▶ [Job]
In the forum thread on priming walls, when does RH say they prime?

▶ [Extract to read]
Sent from my iPhone using Tapatalk


----------



## Pete Martin the Painter (Nov 8, 2012)

I have not done tried this yet, but my Ben Moore store manager told me a lot of guys use a cheap flat paint for the fisrt coat in the same color as the finish if they feel that 2 coats will not cover. Since flats have more tint in them they hide beter. By doing this they avoid a third coat. 

Sent from my VS987 using Tapatalk


----------



## RH (Sep 7, 2010)

Only time I will prime walls is when going over a dark color that has a satin or higher sheen, with a lighter color.


----------



## BrushPro (Nov 15, 2018)

jr.sr. painting said:


> Many reasons to Prime instead of a bunch of topcoats. For the trim conversion back to white. The topcoat will finish nicer over the primer and you won't use as much trim paint. Should def eliminate thinking of a 4th coat as well. Color change on walls that require a primer I like to get the primer in a interior/exterior product. I use sw multi purpose. That way you can always save it and use it exterior if you need it as well. Some have said get a flat paint in the same color. I think that sucks for coverage and painting over a flat wall paint will suck up your finish.
> 
> 
> Sent from my iPhone using Tapatalk


That's probably what I'd get. I'm using Solo for walls and trim so I don't know if that makes a difference as I'm not too concerned in the amount of paint used, one gallon for trim in a bedroom goes far. I quoted for the extra primer already just thinking if it is necessary instead of just getting only solo for simplicity.


----------



## Woodco (Nov 19, 2016)

Pete Martin the Painter said:


> I have not done tried this yet, but my Ben Moore store manager told me a lot of guys use a cheap flat paint for the fisrt coat in the same color as the finish if they feel that 2 coats will not cover. Since flats have more tint in them they hide beter. By doing this they avoid a third coat.
> 
> Sent from my VS987 using Tapatalk


Flat is a good basecoat, because its porous in a sense, and colors sort of sink into it, whereas say a semigloss, the colors slide around. When I did tracts, we would do the front door by hand, and we would brush a first coat of whatever color in flat first, and a second color in the semigloss. This was really only efficient because there were only three door colors for the whole tract, so, the paint would be bought by the five. For a repaint where you're only doing one door, its not worth it to buy a quart of flat and a quart of semi just to make it cover better.

▶ [Given information]
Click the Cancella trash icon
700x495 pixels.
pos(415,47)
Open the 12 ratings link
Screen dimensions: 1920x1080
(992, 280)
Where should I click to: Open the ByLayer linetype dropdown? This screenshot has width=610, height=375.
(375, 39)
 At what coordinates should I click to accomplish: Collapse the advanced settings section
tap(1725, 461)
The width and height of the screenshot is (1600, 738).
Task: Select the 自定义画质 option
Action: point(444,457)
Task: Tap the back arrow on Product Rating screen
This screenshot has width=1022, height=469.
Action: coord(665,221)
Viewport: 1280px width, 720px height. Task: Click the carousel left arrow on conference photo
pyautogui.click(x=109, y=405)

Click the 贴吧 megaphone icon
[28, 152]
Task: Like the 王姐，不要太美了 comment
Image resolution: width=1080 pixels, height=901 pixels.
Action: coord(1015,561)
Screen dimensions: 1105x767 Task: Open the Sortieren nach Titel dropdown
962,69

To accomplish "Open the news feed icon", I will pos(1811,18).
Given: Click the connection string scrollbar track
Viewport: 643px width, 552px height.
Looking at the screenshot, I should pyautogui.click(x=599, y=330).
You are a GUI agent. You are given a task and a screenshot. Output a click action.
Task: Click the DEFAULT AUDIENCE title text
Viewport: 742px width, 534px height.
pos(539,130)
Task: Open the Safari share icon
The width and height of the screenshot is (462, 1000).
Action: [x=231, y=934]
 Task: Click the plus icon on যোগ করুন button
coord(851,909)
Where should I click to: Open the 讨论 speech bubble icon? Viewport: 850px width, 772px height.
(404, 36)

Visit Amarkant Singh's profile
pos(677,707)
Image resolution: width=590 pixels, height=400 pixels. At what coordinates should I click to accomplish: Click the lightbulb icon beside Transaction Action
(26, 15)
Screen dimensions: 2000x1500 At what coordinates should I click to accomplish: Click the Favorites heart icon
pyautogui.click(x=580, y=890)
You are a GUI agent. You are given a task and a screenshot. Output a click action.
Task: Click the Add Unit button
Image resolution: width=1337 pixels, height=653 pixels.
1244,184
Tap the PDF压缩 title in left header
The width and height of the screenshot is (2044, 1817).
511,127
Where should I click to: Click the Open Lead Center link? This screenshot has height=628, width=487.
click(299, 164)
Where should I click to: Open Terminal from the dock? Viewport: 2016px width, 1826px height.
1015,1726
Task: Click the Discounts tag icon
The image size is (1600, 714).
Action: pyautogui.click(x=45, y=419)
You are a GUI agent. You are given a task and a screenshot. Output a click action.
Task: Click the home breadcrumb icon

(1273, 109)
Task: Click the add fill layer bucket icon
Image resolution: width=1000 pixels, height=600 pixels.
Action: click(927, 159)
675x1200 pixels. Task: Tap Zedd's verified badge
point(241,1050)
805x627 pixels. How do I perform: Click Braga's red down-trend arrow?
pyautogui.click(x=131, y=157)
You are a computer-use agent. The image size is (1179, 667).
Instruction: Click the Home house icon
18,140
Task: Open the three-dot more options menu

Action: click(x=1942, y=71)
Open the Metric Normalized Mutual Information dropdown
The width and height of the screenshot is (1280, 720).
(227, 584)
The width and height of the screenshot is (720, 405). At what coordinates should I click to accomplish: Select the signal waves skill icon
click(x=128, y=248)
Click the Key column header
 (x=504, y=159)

▶ [Solution for this task]
Only when painting over a dark color that has a satin or higher sheen with a lighter color.